The Georgia Bulldogs have fallen.
Can they get back up?
Are things as bad as they seem?
First consider just how far the Dogs have fallen. They are underdogs this Saturday to Mississippi State.
Proud owners of one SEC championship — which was garnered way back in 1941. Winner of 23 games over the past five seasons. They did win last year’s Egg Bowl, a 41-27 thrashing of Ole Miss, which ended coach Dan Mullen’s inaugural season with a 5-7 record (3-5 in the SEC).
Picked to finish dead last in the SEC West this year by no less an authority than The Sporting News. Loser of nine straight games to Georgia, dating back to 1974.
Please don’t get me wrong. I have absolutely no animosity toward the Starkville Bulldogs.
In fact, one of the most pleasant road trips I’ve ever taken was a visit to lovely Scott Field in 1982. And over the years, though inevitably outmanned, Mississippi State has always competed hard.
But their football tradition cannot compare with that of the Athens Bulldogs.
So when Georgia’s named an underdog to Mississippi State, it comes as a complete shock to the systems of the Georgia faithful. But that’s where things stand.
Head coach Mark Richt agrees. “We got better today,” he said in his opening remarks after Georgia’s loss to Arkansas Saturday.
So that’s how it is now in Athens. We don’t measure wins and losses. We calibrate getting better. The way rebuilding programs do.
But there’s more. “It’s not like we’ve played two soft teams,” Richt continued. “Arkansas is very good. They got the job done, and we didn’t. We made a lot of progress, but we’ve got to finish.”
Whoa. Once upon a very short time ago, Georgia was a very good team. Georgia used to get the job done, and their opponents didn’t.
Once upon a time, Richt’s teams always finished their comebacks. They’ve completed no fewer than 18 fourth quarter comebacks during his nine-year tenure.
Which reminds us that Richt, the dean of SEC coaches, is to a certain extent a victim of his own success. He’s one of seven coaches to win two SEC titles in his first five years. One of five to post four straight 10-win seasons. He has the third best winning percentage among active coaches.
So, really, Georgia shouldn’t be playing at Mississippi State’s level.
The fear felt by Georgia fans, that once the Dogs fall they’ll be down for a while, is real and tangible, and goes back decades, generations.
Coach Wally Butts won three SEC championships in the 40s, but languished throughout most of the 50s. Vince Dooley’s early 80s dynasty fell off slightly, as each of his last five teams lost at least three games.
Once Ray Goff finished taking the program down another notch or two, the rebuilding job was more formidable than Jim Donnan could master.
Once you fall, it’s hard to get back up. Once you lose that aura of invincibility, that feeling of walking on the field knowing you’re going to win, it takes a stretch of seasons like Richt reeled off from 2002 through 2008 to recapture that feeling.
The only Richt teams to lose more than three games in a season have been ones where he was breaking in a new quarterback: David Greene in 2001, Matthew Stafford in 2006, and Joe Cox last year.

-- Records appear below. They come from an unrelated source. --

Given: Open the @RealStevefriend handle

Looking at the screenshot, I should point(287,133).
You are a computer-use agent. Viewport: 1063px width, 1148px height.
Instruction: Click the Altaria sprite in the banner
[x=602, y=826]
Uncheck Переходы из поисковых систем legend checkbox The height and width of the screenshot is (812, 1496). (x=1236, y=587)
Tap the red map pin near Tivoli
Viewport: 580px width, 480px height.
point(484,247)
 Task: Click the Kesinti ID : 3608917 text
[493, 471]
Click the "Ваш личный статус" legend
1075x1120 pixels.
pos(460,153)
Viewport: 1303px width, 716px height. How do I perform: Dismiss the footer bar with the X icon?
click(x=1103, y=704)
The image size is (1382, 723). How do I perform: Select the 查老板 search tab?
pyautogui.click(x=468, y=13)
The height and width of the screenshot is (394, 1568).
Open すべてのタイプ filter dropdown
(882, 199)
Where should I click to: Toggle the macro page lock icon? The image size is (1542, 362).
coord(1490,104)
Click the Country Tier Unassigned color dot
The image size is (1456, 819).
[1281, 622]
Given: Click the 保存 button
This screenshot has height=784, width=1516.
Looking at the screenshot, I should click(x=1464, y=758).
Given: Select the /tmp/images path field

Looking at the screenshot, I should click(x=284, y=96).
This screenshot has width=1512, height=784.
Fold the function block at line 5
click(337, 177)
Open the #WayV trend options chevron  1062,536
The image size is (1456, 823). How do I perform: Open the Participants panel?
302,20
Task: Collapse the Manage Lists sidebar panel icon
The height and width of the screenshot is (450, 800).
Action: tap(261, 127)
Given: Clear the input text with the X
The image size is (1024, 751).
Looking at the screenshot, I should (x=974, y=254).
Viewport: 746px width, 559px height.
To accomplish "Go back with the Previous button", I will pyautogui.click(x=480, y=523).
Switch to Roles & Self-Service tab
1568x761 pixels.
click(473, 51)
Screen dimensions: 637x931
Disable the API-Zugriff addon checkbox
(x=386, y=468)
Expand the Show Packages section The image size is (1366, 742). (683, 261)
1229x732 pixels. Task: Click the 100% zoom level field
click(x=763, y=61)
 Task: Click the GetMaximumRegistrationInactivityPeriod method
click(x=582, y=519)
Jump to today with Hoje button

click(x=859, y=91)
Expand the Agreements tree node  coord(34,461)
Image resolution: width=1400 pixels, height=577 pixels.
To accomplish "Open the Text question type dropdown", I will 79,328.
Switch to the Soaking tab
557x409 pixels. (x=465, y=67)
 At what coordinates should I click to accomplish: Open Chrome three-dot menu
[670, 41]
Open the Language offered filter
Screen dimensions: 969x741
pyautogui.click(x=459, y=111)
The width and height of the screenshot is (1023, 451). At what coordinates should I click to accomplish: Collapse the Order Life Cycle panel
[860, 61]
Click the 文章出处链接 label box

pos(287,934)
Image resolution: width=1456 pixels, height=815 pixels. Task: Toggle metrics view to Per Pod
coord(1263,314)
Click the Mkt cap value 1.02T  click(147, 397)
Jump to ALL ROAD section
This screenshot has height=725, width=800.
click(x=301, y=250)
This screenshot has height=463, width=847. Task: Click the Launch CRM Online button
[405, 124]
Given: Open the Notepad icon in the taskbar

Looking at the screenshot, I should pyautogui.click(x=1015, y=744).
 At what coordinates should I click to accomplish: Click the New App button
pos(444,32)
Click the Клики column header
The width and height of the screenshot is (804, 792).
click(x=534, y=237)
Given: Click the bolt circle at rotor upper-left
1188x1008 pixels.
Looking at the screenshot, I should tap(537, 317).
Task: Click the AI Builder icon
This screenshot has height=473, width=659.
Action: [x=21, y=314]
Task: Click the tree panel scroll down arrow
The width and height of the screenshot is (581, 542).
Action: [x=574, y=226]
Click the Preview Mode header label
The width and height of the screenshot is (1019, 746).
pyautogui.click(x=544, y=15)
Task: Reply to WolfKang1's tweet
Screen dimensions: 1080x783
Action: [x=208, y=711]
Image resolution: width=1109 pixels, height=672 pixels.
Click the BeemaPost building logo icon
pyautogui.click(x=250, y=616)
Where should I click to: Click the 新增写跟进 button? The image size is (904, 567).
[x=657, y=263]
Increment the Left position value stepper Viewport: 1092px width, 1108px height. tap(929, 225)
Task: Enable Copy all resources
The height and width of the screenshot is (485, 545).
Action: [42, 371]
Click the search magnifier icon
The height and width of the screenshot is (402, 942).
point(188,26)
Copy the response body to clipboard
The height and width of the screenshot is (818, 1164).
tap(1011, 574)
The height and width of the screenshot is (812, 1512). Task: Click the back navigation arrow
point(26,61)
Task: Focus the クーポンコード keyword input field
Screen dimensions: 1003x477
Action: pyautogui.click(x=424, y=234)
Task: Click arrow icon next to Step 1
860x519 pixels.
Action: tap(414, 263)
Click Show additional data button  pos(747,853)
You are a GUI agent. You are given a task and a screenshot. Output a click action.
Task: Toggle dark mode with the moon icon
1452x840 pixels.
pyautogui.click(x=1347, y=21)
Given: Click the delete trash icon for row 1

So, expectations for a championship season in 2010, with freshman Aaron Murray at quarterback, were clearly unrealistic.
But opening with SEC losses to South Carolina and Arkansas doubtless made the situation look darker than it is. Those losses appear to kick Georgia out of the SEC penthouse.
Certainly A. J. Green would have been a nice, imposing security blanket for Murray during his SEC baptism. We might have seen less hesitation on Murray’s part.
And while Georgia has myriad talented receivers, none have Green’s presence, or demand the defense’s attention.
Thus, the talented Georgia line faces defensive fronts daring Murray to beat them. And this is irksome for two reasons. The Other Running Back has been missing all season, and coordinator Mike Bobo rarely makes a full commitment to the running game.
Based upon how Richt’s other quarterbacks have developed, I’m inclined to believe that Georgia’s offense will improve dramatically, and in short order.
Richt thinks so, too. “If we stick together, which I believe we will, and keep working, we’ll improve as we go,” he said Saturday.
The defense? Here we confront an entirely new scheme, and an unknown quantity in new coordinator Todd Grantham.
It may take a while for the Dogs to be able to play in this defense without having to think so much — and think incorrectly. And it may require a mountainous nose tackle as well.
But the new defense encountered two of the SEC’s most creative offensive masterminds in its first two games, and it’s still an improvement over Willie’s Sieve.
And if you ever hear Grantham on the sideline, or at practice, or in the locker room before a game, you get the feeling that he’s up to the task of building a championship defense.
September will be the longest month of this season. But no long down cycle awaits. We’ve seen the worst of these Dogs.